The executive director, We the People, Ken Henshaw, at a training organised by Health of Mother Earth Foundation (HOMEF) for students of the School of Ecology on Extractivism, Climate Change and Food Crises, in Lagos, told NATIONAL ECONOMY that the extractivism in the oil and gas sector is fuelling global warming and climate change, due to an increase in greenhouse gases released into the atmosphere.
Henshaw listed major greenhouse gases that result from human activity as; Carbon Dioxide(CO2), Methane (CH4), Nitrous Oxide (N2O) and Industrial gases like Hydrofluorocarbons (HFCs), Perfluorocarbons (PFCs), Sulfur hexafluoride (SF6) and Nitrogen Trifluoride (NF3).

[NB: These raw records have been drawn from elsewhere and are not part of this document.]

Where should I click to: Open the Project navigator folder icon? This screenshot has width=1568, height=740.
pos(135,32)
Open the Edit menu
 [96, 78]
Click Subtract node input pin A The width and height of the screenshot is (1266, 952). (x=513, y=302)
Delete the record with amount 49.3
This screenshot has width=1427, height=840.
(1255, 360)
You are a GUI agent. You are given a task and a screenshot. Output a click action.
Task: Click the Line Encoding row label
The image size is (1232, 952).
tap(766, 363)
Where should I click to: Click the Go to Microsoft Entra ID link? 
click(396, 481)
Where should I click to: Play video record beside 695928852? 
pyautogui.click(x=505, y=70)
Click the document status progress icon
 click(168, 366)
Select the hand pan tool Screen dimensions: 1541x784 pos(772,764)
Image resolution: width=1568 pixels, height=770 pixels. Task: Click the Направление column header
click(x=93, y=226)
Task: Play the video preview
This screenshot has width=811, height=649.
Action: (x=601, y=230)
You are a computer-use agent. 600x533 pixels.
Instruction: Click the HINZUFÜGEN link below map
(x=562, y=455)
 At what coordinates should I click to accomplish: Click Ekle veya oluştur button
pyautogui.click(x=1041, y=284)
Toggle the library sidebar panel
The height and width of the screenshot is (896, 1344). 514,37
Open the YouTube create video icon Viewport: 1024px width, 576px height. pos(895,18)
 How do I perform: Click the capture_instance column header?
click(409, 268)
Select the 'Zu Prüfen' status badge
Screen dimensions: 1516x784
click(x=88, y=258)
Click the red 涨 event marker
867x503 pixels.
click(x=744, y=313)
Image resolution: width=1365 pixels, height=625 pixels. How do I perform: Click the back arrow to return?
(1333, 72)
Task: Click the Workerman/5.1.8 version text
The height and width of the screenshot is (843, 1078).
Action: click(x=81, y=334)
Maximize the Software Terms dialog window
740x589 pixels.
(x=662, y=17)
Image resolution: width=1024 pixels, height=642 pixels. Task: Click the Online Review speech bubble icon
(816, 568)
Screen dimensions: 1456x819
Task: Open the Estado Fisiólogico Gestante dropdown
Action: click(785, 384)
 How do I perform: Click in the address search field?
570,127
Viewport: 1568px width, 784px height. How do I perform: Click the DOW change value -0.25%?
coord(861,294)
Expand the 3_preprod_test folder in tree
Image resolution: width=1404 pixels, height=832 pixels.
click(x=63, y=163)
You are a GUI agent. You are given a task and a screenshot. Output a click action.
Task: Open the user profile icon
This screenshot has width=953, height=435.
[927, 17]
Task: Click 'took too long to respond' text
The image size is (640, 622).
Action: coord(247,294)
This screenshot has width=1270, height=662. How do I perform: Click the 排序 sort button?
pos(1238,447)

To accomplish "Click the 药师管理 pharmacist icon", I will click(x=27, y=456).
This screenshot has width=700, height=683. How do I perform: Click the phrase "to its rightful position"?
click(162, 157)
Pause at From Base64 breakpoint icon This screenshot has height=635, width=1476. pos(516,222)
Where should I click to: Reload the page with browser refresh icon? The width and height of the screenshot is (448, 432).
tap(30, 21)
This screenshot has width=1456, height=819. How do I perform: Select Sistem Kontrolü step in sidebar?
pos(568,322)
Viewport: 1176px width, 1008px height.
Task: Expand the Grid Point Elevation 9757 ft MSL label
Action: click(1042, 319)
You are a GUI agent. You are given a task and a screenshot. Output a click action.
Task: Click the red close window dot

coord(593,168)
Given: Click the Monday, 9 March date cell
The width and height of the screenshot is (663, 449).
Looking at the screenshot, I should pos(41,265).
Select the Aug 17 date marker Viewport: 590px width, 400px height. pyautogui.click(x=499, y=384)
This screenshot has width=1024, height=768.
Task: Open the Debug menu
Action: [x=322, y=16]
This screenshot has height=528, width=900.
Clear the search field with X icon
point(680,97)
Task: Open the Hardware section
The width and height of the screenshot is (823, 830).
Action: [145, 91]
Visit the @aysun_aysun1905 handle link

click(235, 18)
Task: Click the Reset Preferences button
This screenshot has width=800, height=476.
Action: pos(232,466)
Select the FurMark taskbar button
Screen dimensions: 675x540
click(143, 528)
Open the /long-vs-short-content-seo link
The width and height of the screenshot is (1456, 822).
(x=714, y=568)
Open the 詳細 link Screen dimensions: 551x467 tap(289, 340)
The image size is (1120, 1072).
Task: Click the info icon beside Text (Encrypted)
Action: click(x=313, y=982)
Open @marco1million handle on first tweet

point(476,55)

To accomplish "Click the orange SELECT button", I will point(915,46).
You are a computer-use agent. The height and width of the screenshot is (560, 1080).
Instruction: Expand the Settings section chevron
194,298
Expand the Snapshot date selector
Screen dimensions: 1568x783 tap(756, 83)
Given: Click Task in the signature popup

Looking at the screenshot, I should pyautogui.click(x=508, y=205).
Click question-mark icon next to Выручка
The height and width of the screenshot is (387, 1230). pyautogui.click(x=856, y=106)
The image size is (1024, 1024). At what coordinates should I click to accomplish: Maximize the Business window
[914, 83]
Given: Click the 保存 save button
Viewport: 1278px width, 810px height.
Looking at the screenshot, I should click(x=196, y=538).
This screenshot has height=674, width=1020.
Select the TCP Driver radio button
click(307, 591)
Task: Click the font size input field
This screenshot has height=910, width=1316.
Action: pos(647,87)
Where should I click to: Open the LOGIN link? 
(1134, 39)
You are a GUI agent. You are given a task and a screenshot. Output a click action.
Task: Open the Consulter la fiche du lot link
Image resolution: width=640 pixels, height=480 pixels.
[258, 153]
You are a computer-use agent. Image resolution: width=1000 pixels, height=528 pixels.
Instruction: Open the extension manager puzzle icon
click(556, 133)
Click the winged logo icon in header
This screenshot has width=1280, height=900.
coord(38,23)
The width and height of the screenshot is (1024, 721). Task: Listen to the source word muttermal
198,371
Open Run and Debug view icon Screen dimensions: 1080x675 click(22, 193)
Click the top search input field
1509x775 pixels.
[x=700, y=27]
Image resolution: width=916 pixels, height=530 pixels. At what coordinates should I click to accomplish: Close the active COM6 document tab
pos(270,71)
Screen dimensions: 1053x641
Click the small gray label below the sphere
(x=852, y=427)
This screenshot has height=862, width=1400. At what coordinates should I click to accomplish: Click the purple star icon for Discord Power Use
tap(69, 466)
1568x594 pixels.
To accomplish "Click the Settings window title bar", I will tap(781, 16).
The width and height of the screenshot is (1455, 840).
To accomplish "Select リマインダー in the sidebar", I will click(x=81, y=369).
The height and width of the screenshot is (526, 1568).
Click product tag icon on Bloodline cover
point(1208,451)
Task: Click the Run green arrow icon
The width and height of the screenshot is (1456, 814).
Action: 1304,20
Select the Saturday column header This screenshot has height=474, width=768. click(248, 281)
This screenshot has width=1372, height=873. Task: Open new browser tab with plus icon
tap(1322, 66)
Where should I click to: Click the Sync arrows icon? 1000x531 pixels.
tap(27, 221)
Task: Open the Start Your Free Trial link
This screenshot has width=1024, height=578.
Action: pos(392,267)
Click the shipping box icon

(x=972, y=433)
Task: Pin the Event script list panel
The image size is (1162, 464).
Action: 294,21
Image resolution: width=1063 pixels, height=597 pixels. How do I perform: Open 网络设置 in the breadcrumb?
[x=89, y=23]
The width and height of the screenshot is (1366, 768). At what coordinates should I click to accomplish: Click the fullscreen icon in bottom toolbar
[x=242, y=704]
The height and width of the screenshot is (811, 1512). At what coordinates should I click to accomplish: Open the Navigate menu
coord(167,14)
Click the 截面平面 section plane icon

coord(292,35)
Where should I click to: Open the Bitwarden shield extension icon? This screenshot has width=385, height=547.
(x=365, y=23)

Generating electricity and heat by burning fossil fuels such as coal, oil and natural gas causes a large chunk of global emissions, Henshaw disclosed, adding that, most electricity is still produced from fossil fuels, only about a quarter comes from wind, solar and other renewable sources.
Fossil fuels like coal, oil and gas are by far the largest contributor to global climate change, accounting for over 75 per cent of global greenhouse gas emissions and nearly 90 per cent of all carbon dioxide emissions, he stated.
On the other hand, deforestation, which is a form of extractivism, is also fuelling climate change issues in Nigeria, Henshaw said, adding that, cutting down forests to get timber, create farms or pastures, or for other reasons, causes emissions. He revealed that, trees, when they are cut, release the carbon they have been storing, for thousands of years into the atmosphere.
A study titled: “The Past, Present And Future Outlook of the Wood Industry in Nigeria,” revealed that the building industry alone consumes about 80 per cent of Nigeria’s total annual timber production.
Since forests absorb carbon dioxide, destroying them also limits nature’s ability to keep emissions out of the atmosphere, Henshaw added.